When I first heard about Elan in my freshman year at Douglas Anderson, I thought it was a selective opportunity for upperclassmen. I remember looking through the pages of Elan’s online fall 2015 edition and thinking that I could never have the skills to have my pieces selected. I never considered my writing anything more than mediocre. In my freshman year, writing was a way to understand myself and the environment around me. It was the first time I wrote about culture and the identities associated with my heritage. This is when “Stains of Spanish Grease” was published in Elan’s Spring 2016 issue. This is when I rushed home to tell my parents and friends that I was a part of something important. This is when I realized that I liked writing images and manipulating them into poetry. First, Elan was an outlet for me as an artist. Not only did my friends and family recognize what I was doing, but people in the community valued what I created. Before I was a part of the staff, Elan asked me to read at multiple events in Jacksonville, which made me feel like an authentic artist. I didn’t think of myself as a student who was selected in a high school publication. I was an artist who created art, an artist eager to be a part of the literary world.
In two short years, Elan has changed me drastically. I took on leadership roles that made me build relationships with the staff. I also learned how to communicate with the staff more efficiently, as well as confront problems that developed over time. One of my biggest projects was curating the “Voices Unearthed” gallery exhibit at Yellow House. The exhibit was a turning point for Elan’s recognition in the community for artists and students. I saw the impact that Elan left on people coming in and out of the gallery, people who were astonished by the publication’s vulnerability and originality. I realized how important the publication was for people who were just discovering their identities and place in the community.

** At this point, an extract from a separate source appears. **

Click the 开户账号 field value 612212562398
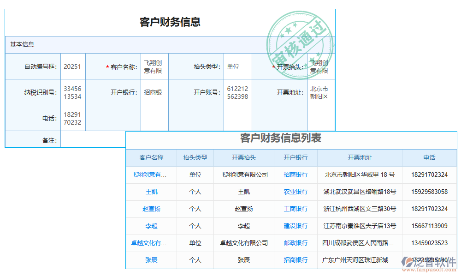Viewport: 461px width, 277px height. click(238, 92)
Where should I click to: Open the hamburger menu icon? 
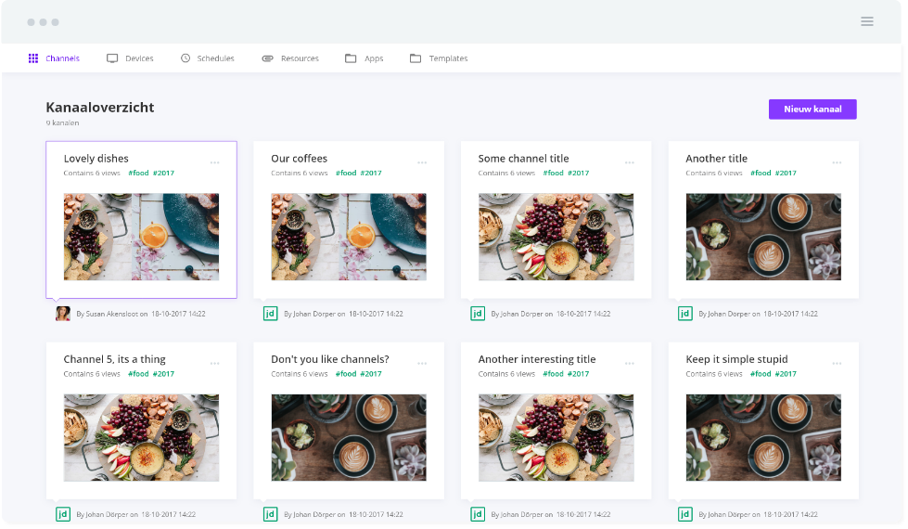point(866,21)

I feel in debt to my staff advisor, Tiffany Melanson, for always being honest and reliable. I look up to her and the changes she has fostered into each one of our lives. She made me appreciate art for what it can do for not only for myself, but the literary community around me. The editorial, communal, and marketing skills that I’ve learned in Elan are unique and valuable for any career I decide to start in the future. The reality that my time in Elan is ending feels bittersweet. I feel like I’m leaving behind a part of myself that took years to develop and mold. However, I know that Elan will continue to positively affect future staff members/artists for years to come.